BEGIN GIVEN INFORMATION

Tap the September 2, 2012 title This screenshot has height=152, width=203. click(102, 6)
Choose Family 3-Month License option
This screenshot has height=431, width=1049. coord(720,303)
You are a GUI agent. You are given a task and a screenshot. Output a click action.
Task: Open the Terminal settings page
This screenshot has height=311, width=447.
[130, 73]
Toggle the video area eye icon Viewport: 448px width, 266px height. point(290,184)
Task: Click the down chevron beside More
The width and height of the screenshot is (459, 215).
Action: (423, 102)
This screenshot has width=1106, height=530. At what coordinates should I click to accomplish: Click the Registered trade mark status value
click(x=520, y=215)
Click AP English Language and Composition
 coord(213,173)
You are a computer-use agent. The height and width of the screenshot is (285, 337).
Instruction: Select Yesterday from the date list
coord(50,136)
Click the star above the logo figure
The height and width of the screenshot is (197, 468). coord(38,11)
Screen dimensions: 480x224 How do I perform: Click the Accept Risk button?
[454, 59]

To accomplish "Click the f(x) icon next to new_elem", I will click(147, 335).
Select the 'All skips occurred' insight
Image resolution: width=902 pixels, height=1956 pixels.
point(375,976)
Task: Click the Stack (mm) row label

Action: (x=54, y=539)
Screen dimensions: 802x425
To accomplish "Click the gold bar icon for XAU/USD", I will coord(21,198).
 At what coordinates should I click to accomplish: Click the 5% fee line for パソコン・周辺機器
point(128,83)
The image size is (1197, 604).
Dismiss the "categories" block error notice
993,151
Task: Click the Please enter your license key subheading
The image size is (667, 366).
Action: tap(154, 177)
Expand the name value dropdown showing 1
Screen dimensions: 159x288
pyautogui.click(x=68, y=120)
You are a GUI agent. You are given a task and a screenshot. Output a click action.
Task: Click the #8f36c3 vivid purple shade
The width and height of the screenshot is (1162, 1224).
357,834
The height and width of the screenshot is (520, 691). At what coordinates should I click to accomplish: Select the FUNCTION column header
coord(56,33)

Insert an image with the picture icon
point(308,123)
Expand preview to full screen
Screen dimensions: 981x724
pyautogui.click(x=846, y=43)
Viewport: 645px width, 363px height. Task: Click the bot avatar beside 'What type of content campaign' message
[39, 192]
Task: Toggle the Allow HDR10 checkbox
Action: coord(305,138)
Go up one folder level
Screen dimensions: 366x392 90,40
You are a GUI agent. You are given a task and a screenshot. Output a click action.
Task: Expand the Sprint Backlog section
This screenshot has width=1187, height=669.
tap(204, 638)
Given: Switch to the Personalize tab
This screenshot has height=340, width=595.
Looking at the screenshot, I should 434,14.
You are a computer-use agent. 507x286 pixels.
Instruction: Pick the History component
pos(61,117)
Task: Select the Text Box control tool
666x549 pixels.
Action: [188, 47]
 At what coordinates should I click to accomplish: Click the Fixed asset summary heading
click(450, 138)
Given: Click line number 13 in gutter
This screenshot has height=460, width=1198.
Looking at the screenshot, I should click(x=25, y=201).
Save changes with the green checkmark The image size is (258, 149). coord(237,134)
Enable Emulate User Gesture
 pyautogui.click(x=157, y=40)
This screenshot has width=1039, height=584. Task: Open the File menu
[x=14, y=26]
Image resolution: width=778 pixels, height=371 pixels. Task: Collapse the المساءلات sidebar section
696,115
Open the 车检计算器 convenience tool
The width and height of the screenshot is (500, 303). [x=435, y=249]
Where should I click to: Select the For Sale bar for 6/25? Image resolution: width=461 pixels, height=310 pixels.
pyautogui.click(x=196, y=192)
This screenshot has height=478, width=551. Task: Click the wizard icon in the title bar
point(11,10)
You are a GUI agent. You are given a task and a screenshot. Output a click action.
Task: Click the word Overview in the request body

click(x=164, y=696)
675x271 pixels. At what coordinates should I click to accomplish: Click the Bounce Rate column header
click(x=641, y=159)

END GIVEN INFORMATION

_TASK ITEM_. Isolate the lines above that contain the word "Expand" and copy them.

_EXERCISE SOLUTION_.
Expand the name value dropdown showing 1
Expand preview to full screen
Task: Expand the Sprint Backlog section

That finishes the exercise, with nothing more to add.